(Data for this exercise Opens)

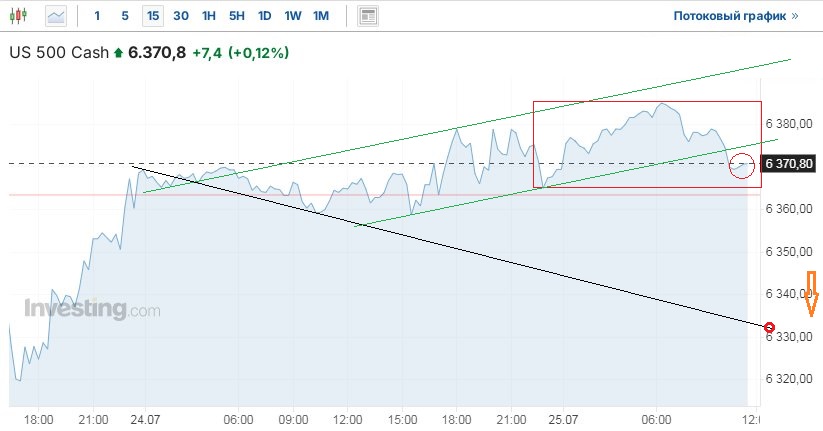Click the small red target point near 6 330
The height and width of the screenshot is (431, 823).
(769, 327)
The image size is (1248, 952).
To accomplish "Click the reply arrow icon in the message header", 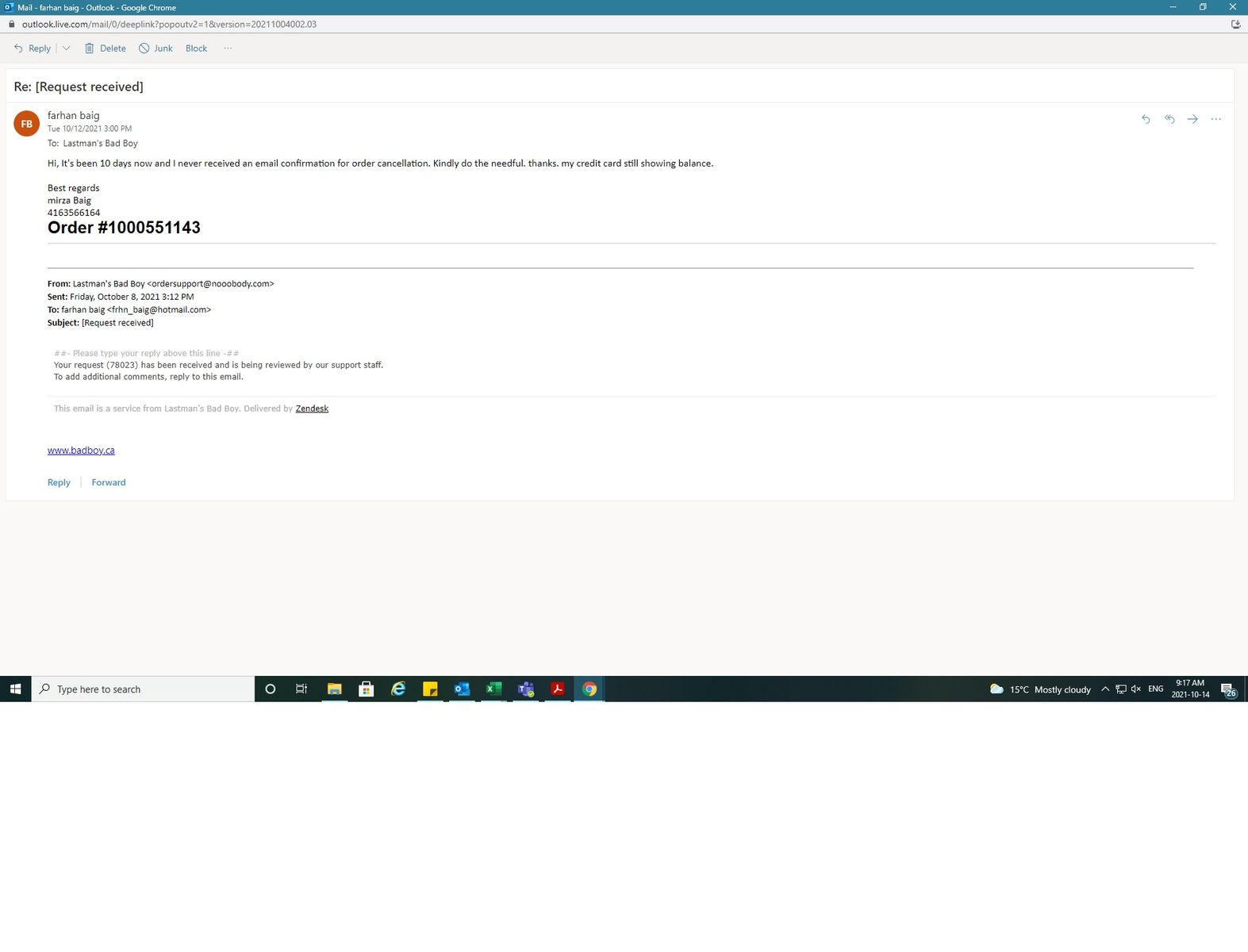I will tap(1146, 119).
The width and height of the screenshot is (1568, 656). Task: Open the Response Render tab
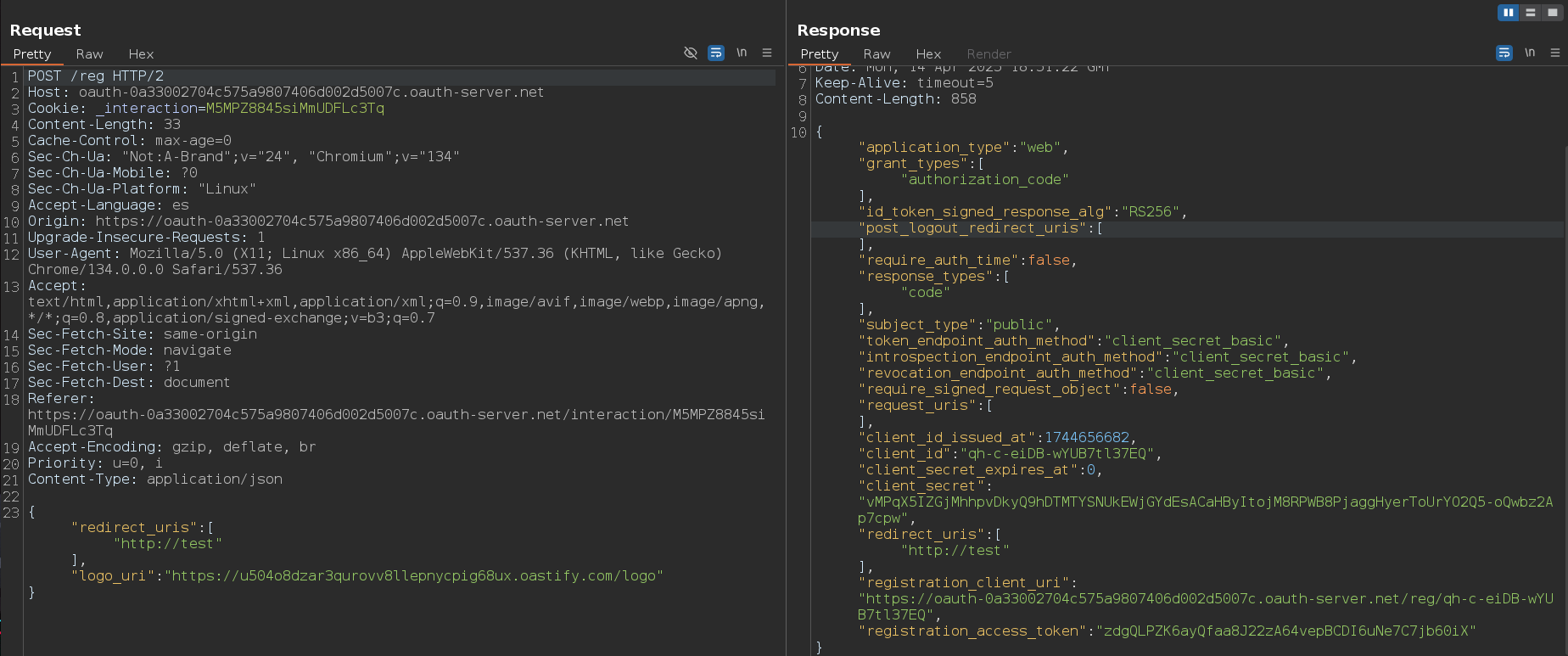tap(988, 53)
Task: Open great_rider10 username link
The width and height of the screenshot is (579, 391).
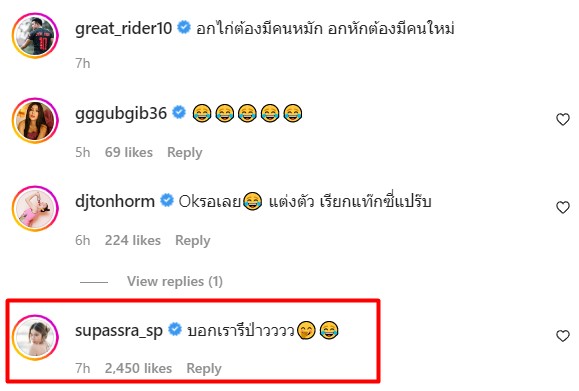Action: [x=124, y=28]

(Data for this exercise Closes)

No picture is to be included when the lines from the one containing "Task: Open great_rider10 username link" through the end of the material above are output exactly; nothing else is written.

**Written answer**
Task: Open great_rider10 username link
The width and height of the screenshot is (579, 391).
Action: [x=124, y=28]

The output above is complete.